BJP
BJP's KesriAt a time when the party
needs to become more purposeful to survive at the Centre, it has a president who cannot
coin a slogan, let alone set the agenda.
By Harinder
Baweja
If the New Year is a time for making resolutions, the BJP definitely
needs to make one. More importantly, its President Kushabhau Thakre needs to ponder on it
or the joke in party circles about him being the "BJP's Sitaram Kesri" may just
stick.
The BJP's wise old man begins the year with a meeting of
the party's National Executive in Bangalore and its political resolution once again talks
of the need for the Government to improve its performance, but as a general secretary
asks, "What about the party?" Indeed, in all the introspection sessions that
followed the recent electoral debacle, the buck stopped at South Block alone.
If little is being said of the BJP as a party, it is
because of its non-performing president who far from setting the agenda for the party
cannot even coin a slogan. At a time when he ought to have been leading from the front, he
is nowhere to be seen.

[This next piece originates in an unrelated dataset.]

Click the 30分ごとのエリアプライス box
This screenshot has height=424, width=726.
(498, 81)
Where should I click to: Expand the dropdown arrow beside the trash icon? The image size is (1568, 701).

It's eight months since he was elected party president, but Thakre
is yet to take a single decision. While his predecessors took less than a week to
constitute the national executive, Thakre took two months. To date, party general
secretaries have not been allocated work and even on the crucial decision of working out a
mechanism for increasing co-ordination between the party and the Government it is Thakre
who is squarely to blame. "He was okay as general secretary in charge of organisation
but lacks the vision of a president," says a party leader.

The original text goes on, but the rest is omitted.